Liberdade aquém-sentido

Algum sentido se apoderará desse texto a qualquer momento. Não por muito tempo estas letras enfileiradas permanecerão absolutamente livres. Apesar de eu, de fato, só escrever letras, que em si são vazias de sentido, é inevitável que, com elas, palavras surjam no caminho. Ainda bem que as palavras ainda guardam sentidos diversos do que elas têm quando muitas delas juntas! Mesmo estas quatro primeiras frases, apesar de expressarem sentidos só seus, ao final do texto se curvarão em conjunto diante de um sentido exigente mais imperioso do que elas. Como escapar disso?

Tento fugir do sentido final porque se ele se fizesse presente desde o início do texto, estas letras, palavras e frases já teriam se tornado escravas suas. Isso porque o sentido age como um Senhor Capitalista transcendente a subjugar a imanente mão-de-obra proletária através da qual devém, abstraindo-a, reificando-a, explorando-a, senão em função de um sentido maior e, infelizmente, unívoco. Por essa razão, uma letra proletária nunca será um poema capital! Que injustiça semântica.
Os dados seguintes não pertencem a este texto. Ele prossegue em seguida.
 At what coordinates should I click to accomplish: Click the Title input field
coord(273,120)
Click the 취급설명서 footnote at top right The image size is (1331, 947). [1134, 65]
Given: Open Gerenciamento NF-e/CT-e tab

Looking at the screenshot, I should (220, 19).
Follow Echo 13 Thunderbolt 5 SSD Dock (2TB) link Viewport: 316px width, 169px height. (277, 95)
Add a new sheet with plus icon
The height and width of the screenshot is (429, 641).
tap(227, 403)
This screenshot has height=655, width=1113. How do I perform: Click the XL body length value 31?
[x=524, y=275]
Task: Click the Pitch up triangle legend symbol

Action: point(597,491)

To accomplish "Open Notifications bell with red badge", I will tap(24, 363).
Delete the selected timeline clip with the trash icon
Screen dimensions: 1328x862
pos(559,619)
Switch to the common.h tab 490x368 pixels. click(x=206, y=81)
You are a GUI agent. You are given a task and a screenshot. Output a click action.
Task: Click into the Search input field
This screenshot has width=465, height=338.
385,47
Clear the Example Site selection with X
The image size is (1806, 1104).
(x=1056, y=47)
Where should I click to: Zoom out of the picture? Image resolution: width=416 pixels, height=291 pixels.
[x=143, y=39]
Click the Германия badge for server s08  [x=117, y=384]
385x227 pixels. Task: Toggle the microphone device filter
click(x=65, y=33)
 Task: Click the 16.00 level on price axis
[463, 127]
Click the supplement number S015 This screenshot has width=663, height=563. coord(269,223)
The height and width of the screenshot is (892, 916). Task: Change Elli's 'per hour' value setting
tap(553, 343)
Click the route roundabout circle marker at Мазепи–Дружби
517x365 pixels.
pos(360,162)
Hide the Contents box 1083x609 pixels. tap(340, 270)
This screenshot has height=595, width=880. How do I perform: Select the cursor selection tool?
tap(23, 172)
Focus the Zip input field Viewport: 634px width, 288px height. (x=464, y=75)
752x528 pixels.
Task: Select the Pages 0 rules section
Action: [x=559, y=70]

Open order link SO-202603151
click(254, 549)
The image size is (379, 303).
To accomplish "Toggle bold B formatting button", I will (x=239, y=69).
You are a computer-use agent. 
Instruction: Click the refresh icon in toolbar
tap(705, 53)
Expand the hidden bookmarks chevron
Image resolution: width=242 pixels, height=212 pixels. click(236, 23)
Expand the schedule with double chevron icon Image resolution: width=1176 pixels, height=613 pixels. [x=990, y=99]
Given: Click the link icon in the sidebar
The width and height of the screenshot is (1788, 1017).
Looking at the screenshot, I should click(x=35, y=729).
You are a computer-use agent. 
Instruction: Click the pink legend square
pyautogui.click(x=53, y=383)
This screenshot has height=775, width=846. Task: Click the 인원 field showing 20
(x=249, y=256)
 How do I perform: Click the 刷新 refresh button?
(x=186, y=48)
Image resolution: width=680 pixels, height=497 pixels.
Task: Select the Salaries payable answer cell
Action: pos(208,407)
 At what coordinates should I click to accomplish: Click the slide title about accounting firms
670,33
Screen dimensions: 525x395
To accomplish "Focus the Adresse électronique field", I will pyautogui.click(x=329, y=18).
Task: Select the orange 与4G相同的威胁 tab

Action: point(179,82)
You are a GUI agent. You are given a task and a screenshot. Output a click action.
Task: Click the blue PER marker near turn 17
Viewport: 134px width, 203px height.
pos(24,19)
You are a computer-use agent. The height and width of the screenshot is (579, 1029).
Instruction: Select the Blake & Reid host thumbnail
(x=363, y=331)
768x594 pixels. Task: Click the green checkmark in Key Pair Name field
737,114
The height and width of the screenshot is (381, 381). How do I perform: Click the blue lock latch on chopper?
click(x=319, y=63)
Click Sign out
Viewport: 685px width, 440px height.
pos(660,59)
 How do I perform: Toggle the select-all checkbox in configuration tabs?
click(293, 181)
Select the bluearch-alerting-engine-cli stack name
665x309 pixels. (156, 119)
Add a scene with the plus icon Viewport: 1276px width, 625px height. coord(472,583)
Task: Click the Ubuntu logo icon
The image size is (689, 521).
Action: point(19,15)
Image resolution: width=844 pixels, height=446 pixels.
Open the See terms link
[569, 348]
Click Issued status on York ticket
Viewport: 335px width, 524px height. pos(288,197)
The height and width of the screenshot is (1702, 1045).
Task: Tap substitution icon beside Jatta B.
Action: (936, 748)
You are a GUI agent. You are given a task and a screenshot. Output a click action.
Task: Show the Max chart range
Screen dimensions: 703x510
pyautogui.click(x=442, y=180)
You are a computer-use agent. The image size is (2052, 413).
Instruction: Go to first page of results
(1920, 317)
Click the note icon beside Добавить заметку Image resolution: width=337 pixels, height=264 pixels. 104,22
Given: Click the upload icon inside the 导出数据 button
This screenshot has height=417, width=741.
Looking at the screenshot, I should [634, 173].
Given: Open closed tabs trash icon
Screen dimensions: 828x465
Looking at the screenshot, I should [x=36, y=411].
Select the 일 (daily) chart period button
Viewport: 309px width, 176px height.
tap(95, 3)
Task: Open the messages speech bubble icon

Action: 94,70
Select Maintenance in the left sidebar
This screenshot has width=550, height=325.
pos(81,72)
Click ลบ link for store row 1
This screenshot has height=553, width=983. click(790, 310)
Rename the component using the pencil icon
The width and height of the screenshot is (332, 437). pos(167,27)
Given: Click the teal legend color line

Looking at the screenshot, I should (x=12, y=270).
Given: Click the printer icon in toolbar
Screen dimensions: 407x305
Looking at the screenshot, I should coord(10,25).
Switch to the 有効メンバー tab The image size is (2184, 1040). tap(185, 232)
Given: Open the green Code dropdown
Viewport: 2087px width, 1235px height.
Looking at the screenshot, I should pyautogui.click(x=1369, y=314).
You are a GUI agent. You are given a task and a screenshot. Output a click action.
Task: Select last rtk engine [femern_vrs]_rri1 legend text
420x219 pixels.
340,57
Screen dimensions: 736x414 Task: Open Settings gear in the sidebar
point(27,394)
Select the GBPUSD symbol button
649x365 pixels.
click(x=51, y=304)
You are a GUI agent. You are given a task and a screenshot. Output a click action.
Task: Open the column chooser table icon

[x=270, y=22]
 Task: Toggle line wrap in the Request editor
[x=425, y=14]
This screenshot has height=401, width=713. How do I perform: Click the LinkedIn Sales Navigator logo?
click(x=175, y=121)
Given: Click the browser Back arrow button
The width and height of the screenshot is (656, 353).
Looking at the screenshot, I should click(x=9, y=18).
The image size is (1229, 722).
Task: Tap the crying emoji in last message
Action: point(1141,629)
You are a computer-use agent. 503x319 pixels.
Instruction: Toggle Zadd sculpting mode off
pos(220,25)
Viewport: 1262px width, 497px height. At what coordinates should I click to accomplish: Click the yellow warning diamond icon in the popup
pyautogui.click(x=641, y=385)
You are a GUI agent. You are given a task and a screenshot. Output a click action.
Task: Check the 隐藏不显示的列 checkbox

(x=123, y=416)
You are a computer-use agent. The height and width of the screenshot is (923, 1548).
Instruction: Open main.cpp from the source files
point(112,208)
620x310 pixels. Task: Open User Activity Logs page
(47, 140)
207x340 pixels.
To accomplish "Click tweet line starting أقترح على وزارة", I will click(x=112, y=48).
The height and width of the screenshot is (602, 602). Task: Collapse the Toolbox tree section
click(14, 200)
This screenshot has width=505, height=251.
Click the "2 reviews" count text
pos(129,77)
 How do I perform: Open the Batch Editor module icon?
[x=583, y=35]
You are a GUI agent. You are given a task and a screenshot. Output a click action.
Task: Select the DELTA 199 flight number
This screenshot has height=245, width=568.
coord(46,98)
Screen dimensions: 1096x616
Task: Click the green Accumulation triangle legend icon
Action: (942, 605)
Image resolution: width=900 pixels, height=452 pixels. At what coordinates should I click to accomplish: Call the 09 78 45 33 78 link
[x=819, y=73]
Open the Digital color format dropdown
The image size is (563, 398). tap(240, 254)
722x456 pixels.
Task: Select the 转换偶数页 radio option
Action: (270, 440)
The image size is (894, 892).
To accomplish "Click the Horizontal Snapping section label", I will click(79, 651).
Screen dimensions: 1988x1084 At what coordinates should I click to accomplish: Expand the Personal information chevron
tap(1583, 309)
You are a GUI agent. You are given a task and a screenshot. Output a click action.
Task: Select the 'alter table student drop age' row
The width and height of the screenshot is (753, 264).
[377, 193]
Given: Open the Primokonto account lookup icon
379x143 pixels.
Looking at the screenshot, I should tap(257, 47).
No entanto, mesmo que o sentido deste texto esteja sendo preterido, obviamente para que ele não se assenhore cedo demais destas livres letras palavras e frases, elas, de certa forma, já são escravas suas, como eu e o leitor já desconfiamos. Entretanto, enquanto elas pensam que são livres, trabalham alienadas do sentido que as colocará cada uma no seu posto dessa linha de montagem textual. Afinal, somente enquanto o sentido deste texto aqui não se instalar definitivamente é que esta frase, por exemplo, poderá dizer mais do que ela dirá depois que o último ponto final for colocado.

No entanto, só consigo obscurecer o sentido desse texto, para deixar as letras, palavras e as frases em paz, fazendo do próprio sentido o assunto em torno do qual elas giram, com muito esforço, sem tocá-lo, abstraindo-o intencionalmente. Vingança? Porém, 1597 letras, 305 palavras, 13 frases e três parágrafos e meio depois o poder do sentido já se faz sentir. É inevitável. Diante do derradeiro, a única estratégia destas letras, palavras, frases e parágrafos contra o irremediável assenhoramento do sentido seria o “nonsense” radical, mas, com efeito, nesse caso, a união delas faz a sua fraqueza.